あけましておめでとうございます。今年も頑張りましょう。
いよいよ平成29年(2017年)が始まりました。数時間前に、アメリカのコロラド大学名誉教授・アンソニー・トゥー先生から、安倍首相とアンソニー先生と私の顔写真のアニメが皆で音楽に合わせて「ハッピーホリデー」を踊っているという大変ユニークでユーモラスな e-card (動画)が届きました。いつも成城学校を応援してくださるアンソニー先生がかようにお茶目な方とは知らず、ビックリしていたところで新年を迎えました。先生は今年も2本の論文を発表される予定とのこと、お忙しい中のプレゼントでした。

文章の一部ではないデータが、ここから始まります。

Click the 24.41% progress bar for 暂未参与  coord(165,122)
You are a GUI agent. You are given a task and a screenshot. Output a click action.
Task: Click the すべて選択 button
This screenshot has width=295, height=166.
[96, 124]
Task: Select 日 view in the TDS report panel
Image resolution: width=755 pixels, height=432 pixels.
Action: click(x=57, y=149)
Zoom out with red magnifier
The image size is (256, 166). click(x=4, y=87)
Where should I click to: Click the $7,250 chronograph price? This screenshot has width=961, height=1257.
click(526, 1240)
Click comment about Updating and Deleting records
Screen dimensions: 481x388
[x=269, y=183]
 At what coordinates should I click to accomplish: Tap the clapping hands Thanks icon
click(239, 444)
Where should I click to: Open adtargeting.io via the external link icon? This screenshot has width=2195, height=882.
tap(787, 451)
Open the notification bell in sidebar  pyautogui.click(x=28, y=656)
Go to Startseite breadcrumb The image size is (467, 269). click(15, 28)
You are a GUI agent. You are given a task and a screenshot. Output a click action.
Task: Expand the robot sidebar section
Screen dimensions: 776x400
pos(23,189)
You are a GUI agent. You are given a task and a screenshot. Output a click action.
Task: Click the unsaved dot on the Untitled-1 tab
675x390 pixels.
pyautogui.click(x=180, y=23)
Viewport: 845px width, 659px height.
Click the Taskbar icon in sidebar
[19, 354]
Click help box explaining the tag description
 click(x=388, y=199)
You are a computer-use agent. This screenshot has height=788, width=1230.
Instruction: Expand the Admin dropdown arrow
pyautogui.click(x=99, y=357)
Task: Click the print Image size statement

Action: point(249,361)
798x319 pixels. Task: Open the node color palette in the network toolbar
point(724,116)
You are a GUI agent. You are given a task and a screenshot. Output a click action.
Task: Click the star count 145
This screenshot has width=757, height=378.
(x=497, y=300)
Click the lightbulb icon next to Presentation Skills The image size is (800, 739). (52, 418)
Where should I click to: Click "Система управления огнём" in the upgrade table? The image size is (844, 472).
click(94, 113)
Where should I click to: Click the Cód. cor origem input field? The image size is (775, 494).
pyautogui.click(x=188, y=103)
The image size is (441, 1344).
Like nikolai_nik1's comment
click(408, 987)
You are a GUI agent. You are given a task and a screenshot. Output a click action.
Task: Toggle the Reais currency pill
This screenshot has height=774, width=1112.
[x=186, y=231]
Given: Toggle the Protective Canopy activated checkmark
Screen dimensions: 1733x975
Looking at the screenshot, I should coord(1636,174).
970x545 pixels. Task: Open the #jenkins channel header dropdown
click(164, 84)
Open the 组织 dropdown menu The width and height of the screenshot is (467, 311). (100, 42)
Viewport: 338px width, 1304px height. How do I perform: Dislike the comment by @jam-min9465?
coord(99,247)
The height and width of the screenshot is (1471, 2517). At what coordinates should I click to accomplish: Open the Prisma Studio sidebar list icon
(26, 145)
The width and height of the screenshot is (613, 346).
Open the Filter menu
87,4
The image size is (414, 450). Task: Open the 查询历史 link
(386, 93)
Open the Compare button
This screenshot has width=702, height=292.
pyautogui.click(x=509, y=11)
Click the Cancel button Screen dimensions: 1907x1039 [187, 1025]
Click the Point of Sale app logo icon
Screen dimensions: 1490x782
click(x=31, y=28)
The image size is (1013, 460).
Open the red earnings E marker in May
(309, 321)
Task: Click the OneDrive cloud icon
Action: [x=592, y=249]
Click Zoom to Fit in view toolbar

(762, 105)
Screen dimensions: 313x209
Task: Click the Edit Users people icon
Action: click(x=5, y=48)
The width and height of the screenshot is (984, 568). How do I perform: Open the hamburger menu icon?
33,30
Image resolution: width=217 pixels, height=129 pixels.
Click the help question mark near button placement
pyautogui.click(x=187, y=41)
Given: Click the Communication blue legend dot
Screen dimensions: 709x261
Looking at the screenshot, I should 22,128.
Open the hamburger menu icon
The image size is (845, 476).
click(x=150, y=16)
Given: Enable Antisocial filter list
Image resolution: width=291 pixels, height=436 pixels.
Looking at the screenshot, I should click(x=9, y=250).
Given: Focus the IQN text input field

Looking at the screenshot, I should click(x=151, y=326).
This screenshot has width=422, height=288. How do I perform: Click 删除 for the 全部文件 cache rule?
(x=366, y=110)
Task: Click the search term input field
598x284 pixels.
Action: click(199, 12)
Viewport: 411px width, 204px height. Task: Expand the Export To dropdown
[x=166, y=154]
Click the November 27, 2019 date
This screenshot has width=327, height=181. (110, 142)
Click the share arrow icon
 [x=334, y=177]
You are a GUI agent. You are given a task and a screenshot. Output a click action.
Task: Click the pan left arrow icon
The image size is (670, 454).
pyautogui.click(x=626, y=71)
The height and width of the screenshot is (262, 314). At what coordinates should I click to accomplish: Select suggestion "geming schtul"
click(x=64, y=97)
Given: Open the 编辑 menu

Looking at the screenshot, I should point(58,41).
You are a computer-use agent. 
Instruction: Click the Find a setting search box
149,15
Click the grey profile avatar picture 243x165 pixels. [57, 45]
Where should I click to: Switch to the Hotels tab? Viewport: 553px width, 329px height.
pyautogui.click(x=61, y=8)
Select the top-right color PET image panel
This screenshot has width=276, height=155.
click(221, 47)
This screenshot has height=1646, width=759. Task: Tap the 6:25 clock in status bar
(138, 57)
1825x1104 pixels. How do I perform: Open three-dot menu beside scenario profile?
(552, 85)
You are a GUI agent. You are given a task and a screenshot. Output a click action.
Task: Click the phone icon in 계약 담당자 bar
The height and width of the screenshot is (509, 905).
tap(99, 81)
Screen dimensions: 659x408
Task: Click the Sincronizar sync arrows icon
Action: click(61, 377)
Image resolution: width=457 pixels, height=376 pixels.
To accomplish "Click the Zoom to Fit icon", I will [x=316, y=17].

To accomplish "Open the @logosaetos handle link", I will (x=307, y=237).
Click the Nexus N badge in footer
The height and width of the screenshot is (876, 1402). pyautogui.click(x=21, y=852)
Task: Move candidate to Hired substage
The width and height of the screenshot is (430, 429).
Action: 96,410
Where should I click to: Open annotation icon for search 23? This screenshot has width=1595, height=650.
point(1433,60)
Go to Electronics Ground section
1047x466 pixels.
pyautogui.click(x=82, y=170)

あけましておめでとうございます。チーム成城にとって素晴らしい年になりますよう、皆で頑張っていきましょう。
成城生の「成長」を願った取り組みと、「安全・安心」の環境づくりが、成果をあげつつあります。少しずつですがこれらを取り上げながら、成城の校長室からみた昨年12月を振り返ってみます。今回は私のカメラが故障してしまい写真があまりないのですが「校長室だより12月号」をお届けしますのでご覧ください。
1.学校訪問会
本校近隣にある塾の塾長さんが、男子小学生の保護者を数十名連れて本校を訪問されました。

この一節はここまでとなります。